In: Statistics and Probability
An administrative manager for Universal Engineers, Inc. is studying the frequency of required service on the company’s copy machines. A random sample of six copy machines revealed that the number of copies made before a service technician was called
237000
234011
239194
230795
229000
228000
The manufacturer claims that these copiers typically make 240,000 copies before needing service.
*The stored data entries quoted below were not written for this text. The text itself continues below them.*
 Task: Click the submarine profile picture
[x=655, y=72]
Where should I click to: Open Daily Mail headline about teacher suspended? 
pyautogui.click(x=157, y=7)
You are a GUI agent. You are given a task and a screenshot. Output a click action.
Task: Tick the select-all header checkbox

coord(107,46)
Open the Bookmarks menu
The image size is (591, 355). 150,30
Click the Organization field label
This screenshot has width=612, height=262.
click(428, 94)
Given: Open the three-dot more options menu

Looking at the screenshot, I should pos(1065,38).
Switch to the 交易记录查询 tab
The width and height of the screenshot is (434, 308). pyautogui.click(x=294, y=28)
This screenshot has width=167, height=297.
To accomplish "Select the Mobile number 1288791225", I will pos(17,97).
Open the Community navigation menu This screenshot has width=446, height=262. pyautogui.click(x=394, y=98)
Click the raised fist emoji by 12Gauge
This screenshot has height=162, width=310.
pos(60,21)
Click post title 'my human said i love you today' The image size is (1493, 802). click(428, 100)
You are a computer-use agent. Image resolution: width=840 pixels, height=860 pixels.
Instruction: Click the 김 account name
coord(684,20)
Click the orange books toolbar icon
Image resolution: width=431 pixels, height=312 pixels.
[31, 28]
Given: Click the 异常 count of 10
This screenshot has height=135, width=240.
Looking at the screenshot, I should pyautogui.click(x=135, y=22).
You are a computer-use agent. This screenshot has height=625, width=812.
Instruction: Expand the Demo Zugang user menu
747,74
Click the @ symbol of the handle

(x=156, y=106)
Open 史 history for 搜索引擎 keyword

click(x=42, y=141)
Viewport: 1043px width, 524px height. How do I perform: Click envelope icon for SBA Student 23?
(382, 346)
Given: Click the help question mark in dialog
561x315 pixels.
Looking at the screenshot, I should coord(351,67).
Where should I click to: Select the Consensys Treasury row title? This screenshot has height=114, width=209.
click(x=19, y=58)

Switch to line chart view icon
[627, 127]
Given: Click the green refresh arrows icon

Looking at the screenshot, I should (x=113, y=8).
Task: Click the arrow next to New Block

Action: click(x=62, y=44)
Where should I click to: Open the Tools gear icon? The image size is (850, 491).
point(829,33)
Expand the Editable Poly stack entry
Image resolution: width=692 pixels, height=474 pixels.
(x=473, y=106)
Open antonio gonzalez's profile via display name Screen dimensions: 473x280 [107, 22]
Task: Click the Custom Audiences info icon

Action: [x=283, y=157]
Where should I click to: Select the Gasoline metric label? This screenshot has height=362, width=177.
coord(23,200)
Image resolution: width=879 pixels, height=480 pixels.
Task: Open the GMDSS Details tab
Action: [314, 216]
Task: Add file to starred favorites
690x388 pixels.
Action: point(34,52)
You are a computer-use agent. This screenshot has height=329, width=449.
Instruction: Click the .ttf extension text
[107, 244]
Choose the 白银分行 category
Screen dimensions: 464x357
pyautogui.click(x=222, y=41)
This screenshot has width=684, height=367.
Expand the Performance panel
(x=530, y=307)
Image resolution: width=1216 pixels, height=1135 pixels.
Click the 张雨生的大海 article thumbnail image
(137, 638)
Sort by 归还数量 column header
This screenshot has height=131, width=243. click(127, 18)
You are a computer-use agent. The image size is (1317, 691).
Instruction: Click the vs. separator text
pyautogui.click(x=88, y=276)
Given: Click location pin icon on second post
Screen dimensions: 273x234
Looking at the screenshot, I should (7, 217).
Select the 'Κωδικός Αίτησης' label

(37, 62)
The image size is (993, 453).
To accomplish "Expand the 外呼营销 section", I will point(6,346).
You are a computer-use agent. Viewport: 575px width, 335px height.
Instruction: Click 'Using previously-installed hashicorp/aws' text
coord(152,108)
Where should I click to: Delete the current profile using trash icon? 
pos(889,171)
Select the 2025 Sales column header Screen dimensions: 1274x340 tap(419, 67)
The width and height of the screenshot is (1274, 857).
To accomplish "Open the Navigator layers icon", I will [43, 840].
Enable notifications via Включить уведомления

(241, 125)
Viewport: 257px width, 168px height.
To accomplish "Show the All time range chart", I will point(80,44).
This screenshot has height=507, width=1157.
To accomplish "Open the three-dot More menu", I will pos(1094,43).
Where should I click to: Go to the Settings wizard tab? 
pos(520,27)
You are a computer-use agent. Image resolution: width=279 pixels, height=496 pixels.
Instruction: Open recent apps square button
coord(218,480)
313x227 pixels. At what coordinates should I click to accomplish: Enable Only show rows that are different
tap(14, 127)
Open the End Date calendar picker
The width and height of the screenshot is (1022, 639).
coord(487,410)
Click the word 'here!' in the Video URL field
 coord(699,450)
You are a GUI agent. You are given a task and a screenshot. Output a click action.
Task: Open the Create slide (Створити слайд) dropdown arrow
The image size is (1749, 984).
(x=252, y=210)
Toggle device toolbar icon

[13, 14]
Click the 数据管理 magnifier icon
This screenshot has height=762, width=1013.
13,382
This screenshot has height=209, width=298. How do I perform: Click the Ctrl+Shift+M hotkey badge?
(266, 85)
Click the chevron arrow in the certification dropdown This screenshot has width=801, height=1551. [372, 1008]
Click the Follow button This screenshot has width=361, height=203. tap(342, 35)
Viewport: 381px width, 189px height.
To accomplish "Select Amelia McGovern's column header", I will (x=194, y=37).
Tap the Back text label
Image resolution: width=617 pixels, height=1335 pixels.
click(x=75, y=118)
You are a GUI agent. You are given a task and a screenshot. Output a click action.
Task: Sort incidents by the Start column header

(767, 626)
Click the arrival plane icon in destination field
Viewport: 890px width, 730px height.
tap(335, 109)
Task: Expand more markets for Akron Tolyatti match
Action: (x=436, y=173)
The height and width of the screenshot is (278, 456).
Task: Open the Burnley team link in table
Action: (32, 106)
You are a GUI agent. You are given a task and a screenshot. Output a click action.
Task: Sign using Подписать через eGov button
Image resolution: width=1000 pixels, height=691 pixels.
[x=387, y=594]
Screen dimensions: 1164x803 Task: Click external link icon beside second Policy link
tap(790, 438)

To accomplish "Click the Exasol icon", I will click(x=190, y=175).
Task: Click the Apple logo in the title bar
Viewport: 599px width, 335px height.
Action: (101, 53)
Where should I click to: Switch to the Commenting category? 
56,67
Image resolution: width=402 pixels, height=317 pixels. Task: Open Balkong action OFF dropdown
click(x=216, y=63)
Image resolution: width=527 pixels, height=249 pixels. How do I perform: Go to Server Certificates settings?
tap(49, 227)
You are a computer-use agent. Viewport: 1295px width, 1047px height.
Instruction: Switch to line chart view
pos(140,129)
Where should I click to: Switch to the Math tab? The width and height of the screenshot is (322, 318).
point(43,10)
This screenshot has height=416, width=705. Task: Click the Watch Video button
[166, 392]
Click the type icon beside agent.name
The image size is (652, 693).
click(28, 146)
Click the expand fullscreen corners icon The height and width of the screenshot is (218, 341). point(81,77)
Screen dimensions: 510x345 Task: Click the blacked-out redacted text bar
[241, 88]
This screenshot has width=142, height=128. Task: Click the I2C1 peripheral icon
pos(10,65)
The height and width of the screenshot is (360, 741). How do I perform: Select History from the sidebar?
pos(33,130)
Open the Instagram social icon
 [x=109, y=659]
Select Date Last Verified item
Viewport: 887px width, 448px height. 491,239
At the .05 significance level, is the performance of the copiers different for Universal Engineers from the manufacture claims?
a)State the null hypotheses for this study.
b)State the alternative hypotheses for this study.
c)Select the graph which represents the type of hypothesis test.
d)What is the critical value? (Enter value with 4 decimal places.
e)Calculate the test statistic. (Enter value with 3 decimal places
f)Do we reject or not reject the null hypothesis?
g)Provide the p-value
h)What is the definition of the p-value?
I)Based on the computed test statistic or p-value, what is the decision about the average number of copies?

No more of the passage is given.